- _Task to carry out_: Rewrite the lines from the one with "Expand the Color Scheme tree node" through the one with "This screenshot has height=418, width=559." as a Markdown table with the columns No. and Line. Skip blank lines and leave the pictures out.

- _Supplied data_:
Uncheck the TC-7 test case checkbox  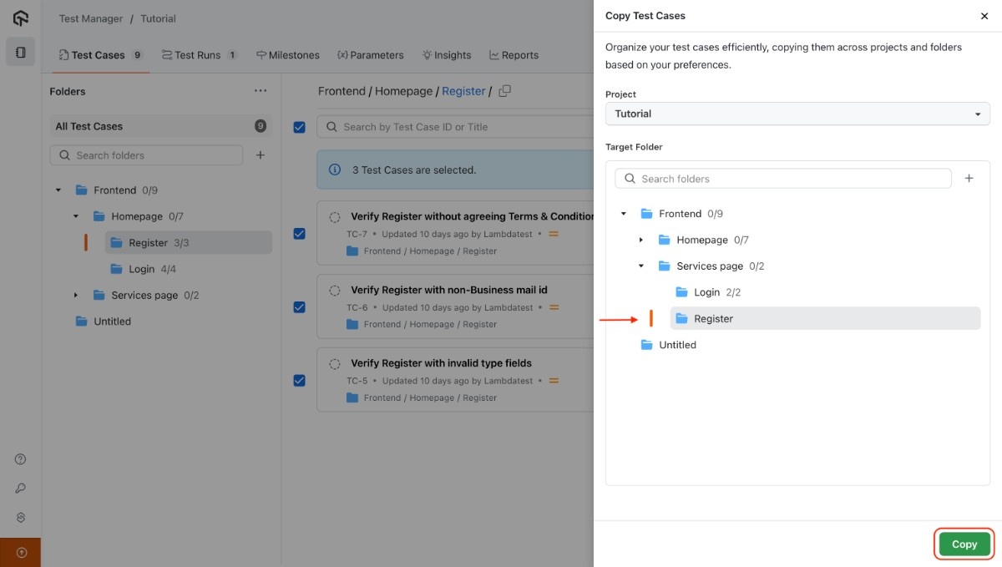click(300, 234)
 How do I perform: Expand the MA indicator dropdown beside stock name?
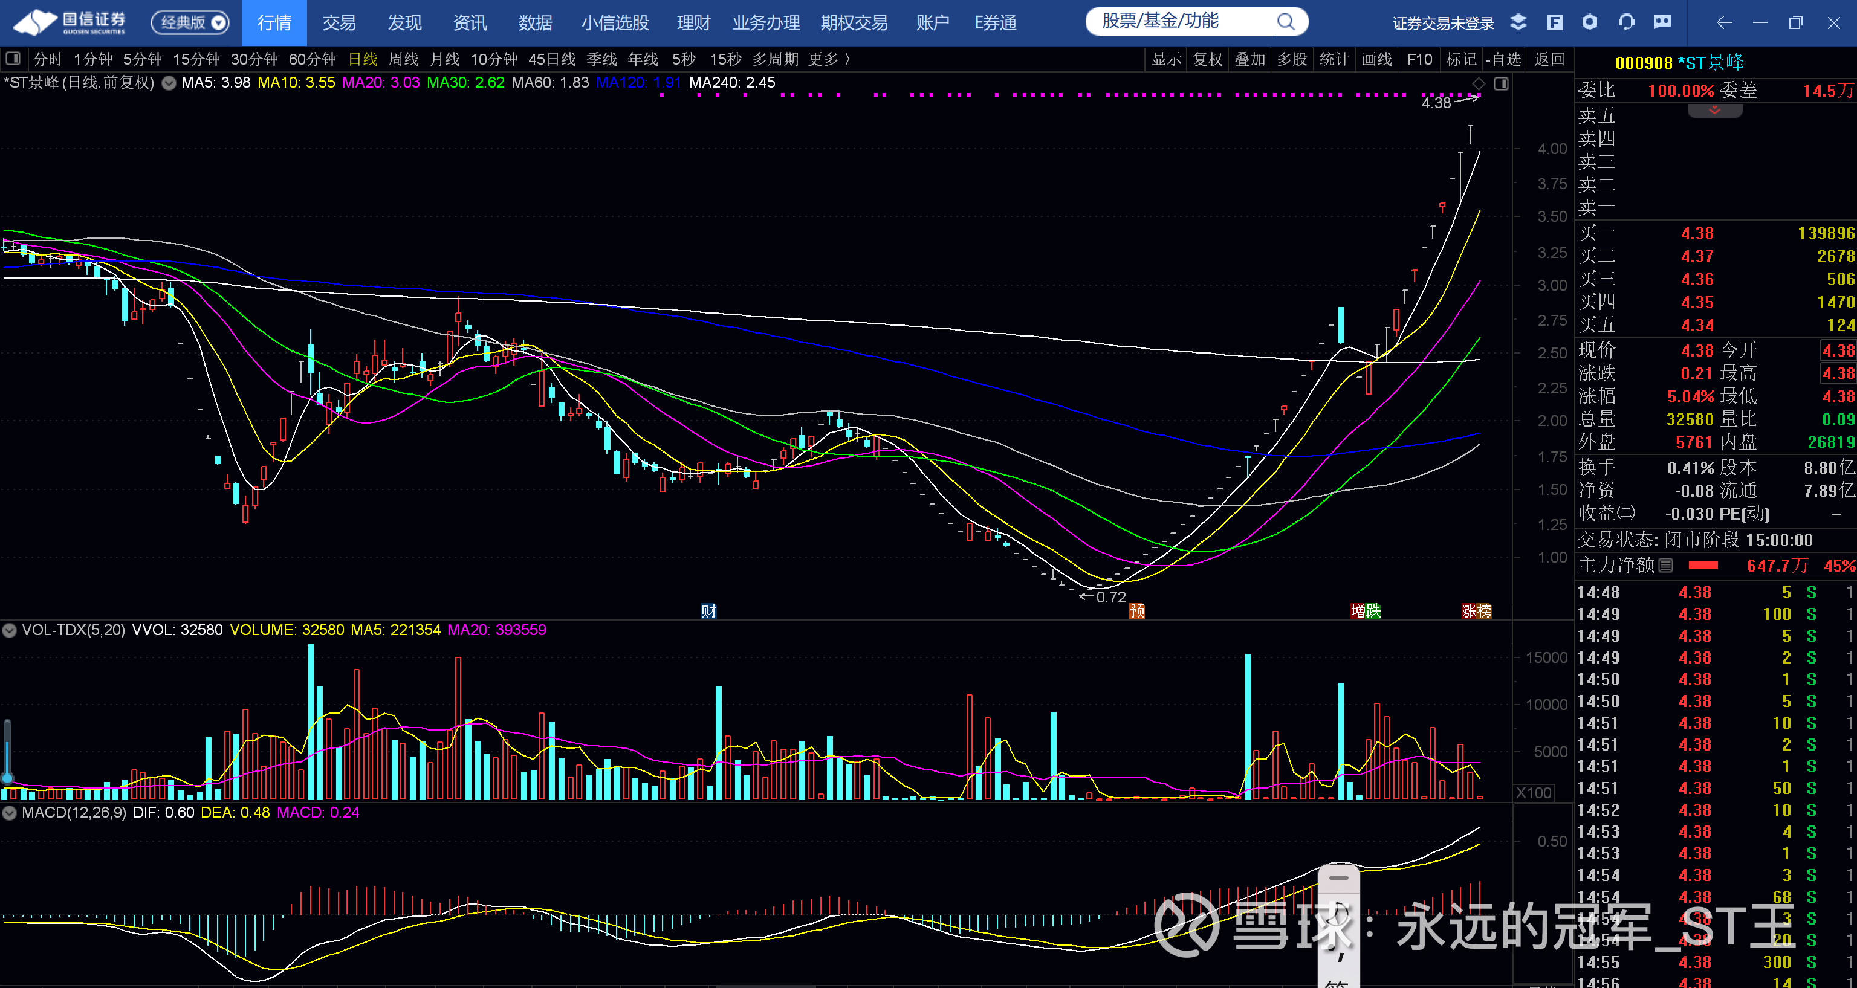click(169, 83)
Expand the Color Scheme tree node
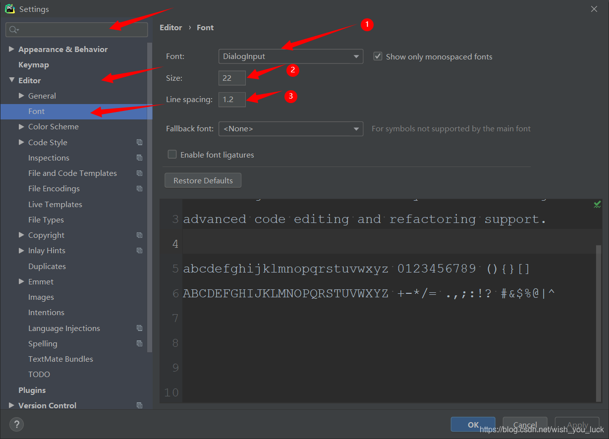 tap(21, 127)
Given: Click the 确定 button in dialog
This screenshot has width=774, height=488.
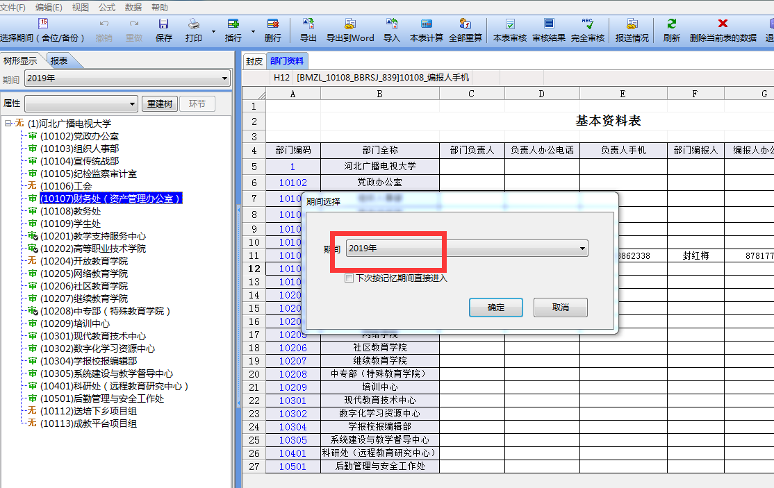Looking at the screenshot, I should (496, 308).
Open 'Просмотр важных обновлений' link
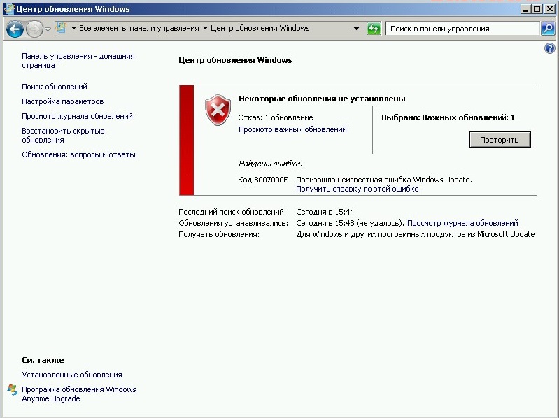This screenshot has height=418, width=559. coord(292,129)
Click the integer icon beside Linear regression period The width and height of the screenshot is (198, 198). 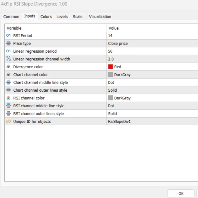(x=8, y=51)
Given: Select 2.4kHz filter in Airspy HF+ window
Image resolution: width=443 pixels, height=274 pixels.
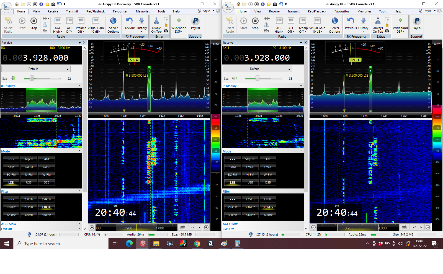Looking at the screenshot, I should (268, 199).
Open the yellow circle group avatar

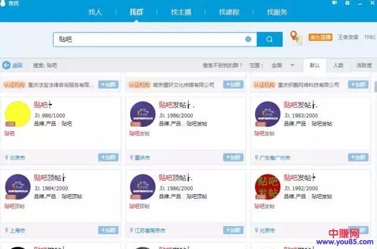click(x=18, y=114)
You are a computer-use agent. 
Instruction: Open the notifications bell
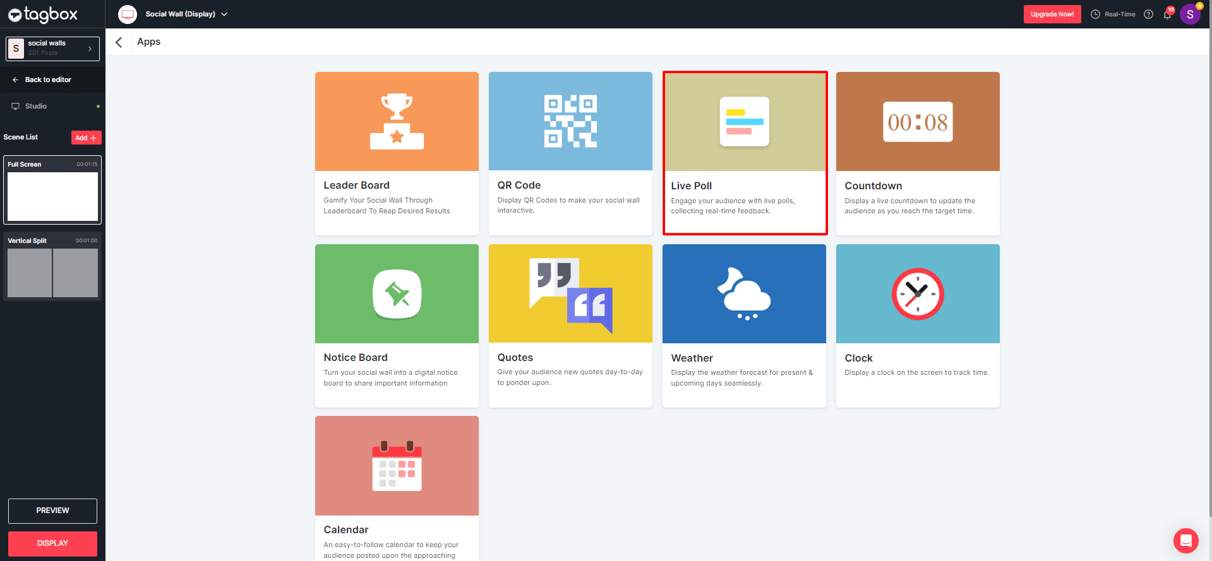point(1167,15)
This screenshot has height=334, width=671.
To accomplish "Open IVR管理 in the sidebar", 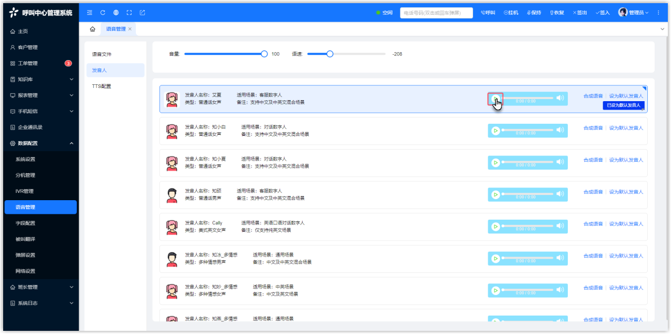I will (x=25, y=191).
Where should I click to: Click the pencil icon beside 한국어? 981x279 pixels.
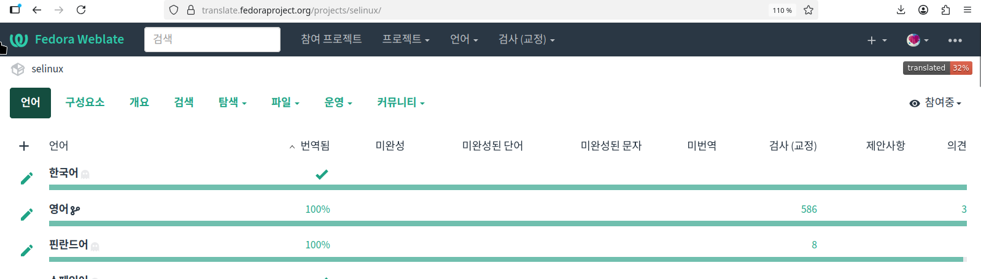point(26,178)
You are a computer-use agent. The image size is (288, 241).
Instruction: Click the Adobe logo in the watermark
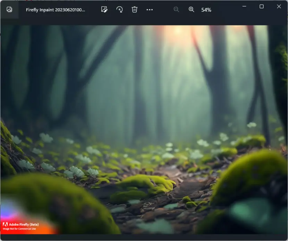[x=5, y=224]
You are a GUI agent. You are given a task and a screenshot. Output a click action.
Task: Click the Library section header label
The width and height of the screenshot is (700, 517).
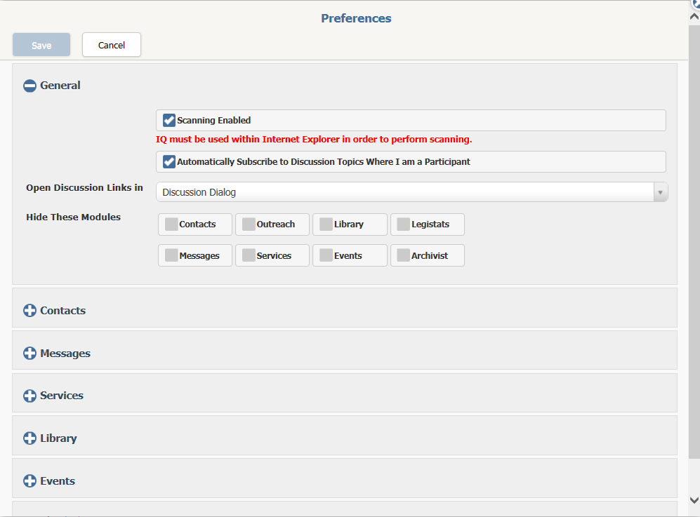pyautogui.click(x=58, y=438)
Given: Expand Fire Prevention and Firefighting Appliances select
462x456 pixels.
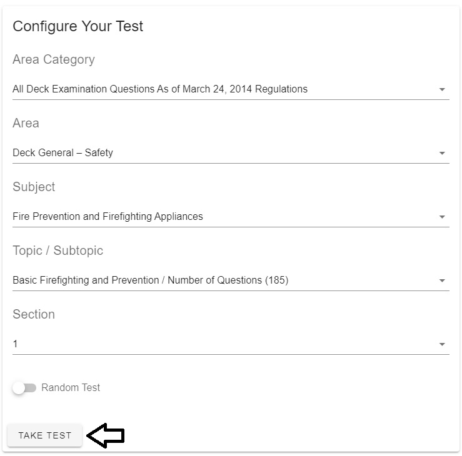Looking at the screenshot, I should tap(231, 217).
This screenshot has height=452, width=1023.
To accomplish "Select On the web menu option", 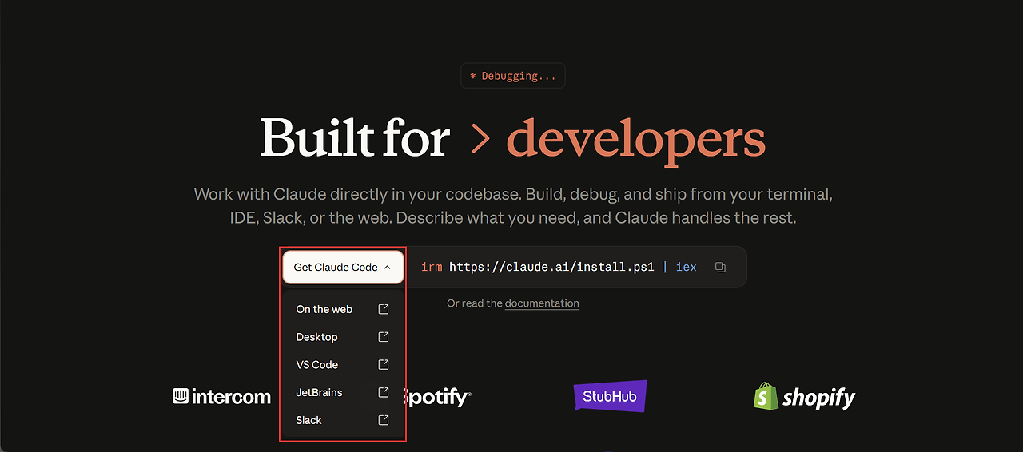I will coord(343,309).
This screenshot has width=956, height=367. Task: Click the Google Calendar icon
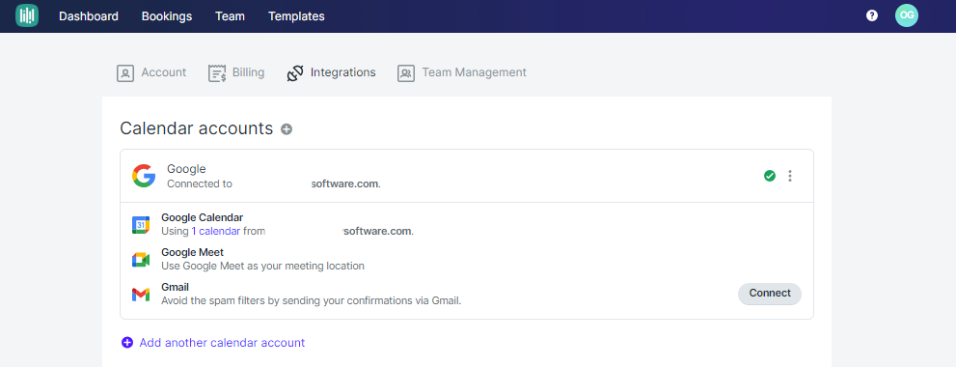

- _Correct answer_:
| No. | Line |
|---|---|
| 1 | Expand the Color Scheme tree node |
| 2 |  tap(21, 127) |
| 3 | Given: Click the 确定 button in dialog |
| 4 | This screenshot has width=774, height=488. |
| 5 | Looking at the screenshot, I should (496, 308). |
| 6 | Open 'Просмотр важных обновлений' link |
| 7 | This screenshot has height=418, width=559. coord(292,129) |